I rush over. There's a hole and it's just swallowed him. It's narrow and deep. Tiny roots poke out of the edges and it smells of fresh dirt. This wasn't here before. I would have seen it because I walked this way.
I lean down, fearing another cave-in, but the ground holds. Antoine shouts something at me. Then again, louder. "I think I twisted my ankle."

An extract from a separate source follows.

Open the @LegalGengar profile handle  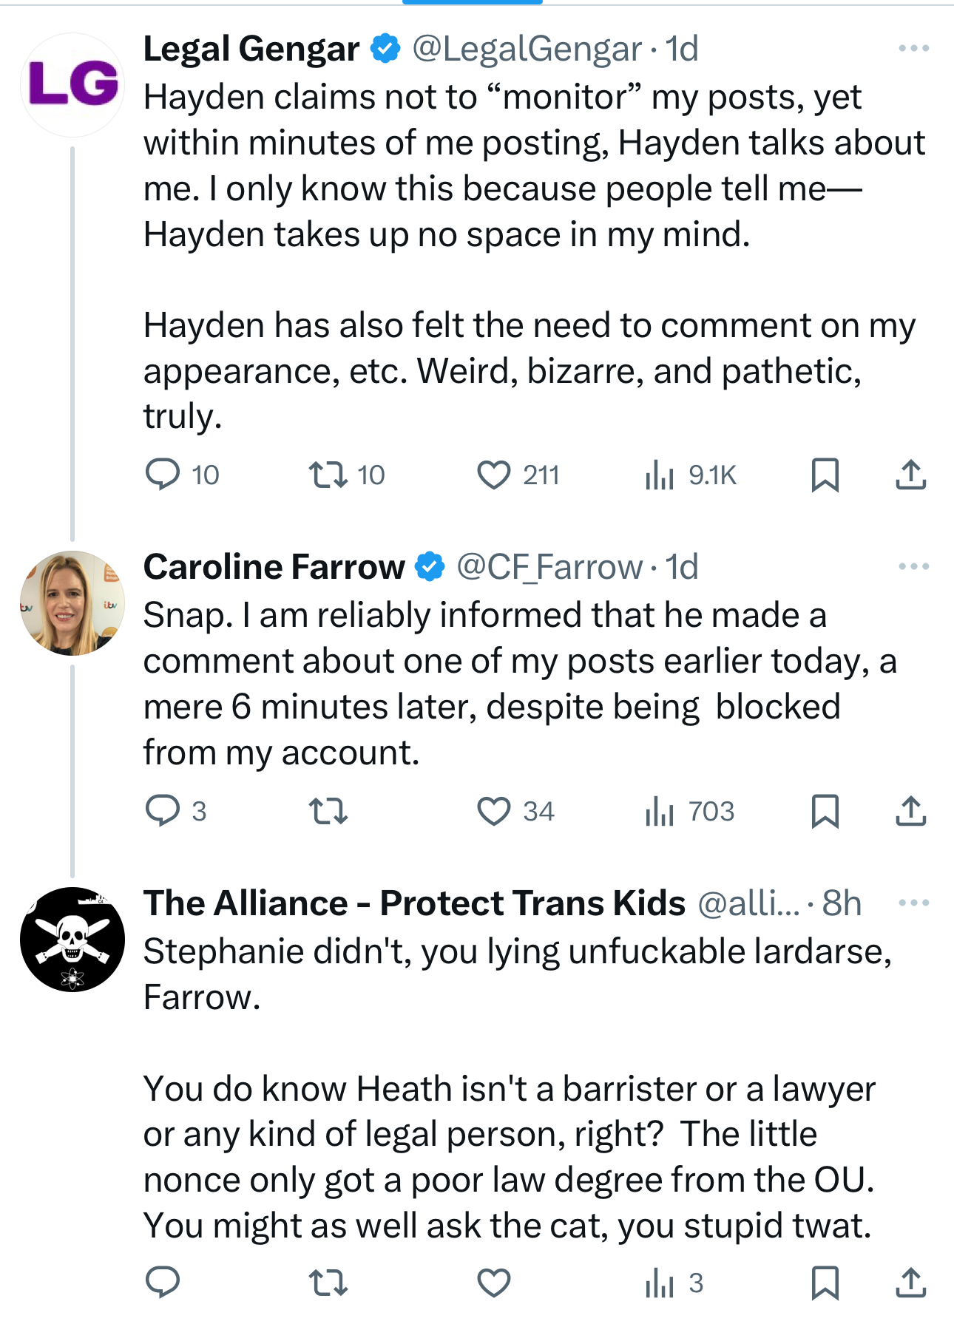point(527,50)
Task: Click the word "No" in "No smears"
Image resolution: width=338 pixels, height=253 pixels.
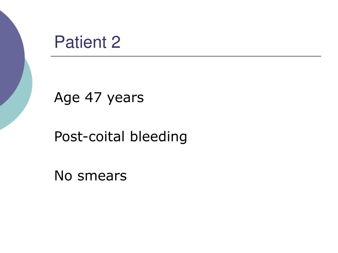Action: pyautogui.click(x=63, y=176)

He's alive. Conscious. My heart's still pounding. “You hear me?”
“Yes.”
There's nothing but darkness down there. The hole's like an opening to some well that a little kid might fall into by mistake. I crane my neck but I can't see in more than a foot or so. It would help if the sun was right overhead. "Are you hurt otherwise?"
"No," he says. "I can barely see any light. I must have fallen about ten or twenty feet. I don't think I can climb out of this. I'm in an open spot and I can breathe, but you'll have to go get some help."
He sounds so calm. Maybe he's doing it just to keep me calm. It's not working. "Is anything skittering around down there?"
"No," he says after a pause. "Nothing. But I think I'm standing in a tunnel. I don't like this, man. We don't dig tunnels here. Unless someone's doing it in secret."
"I'll be right back." I turn and run towards the gates. The sun's getting low in the sky and even Weslie has vanished from the field, done milking the cows. I can't care what Ned will think of me now. I have to get him. He'll know how to get someone out of a hole like that. And maybe we can send Pit down there to keep any Dwellers away. And a torch. There won't be any of those giant centipedes this high in the ground, will there? I would have heard it screaming. Maybe all the really bad monsters are farther down below.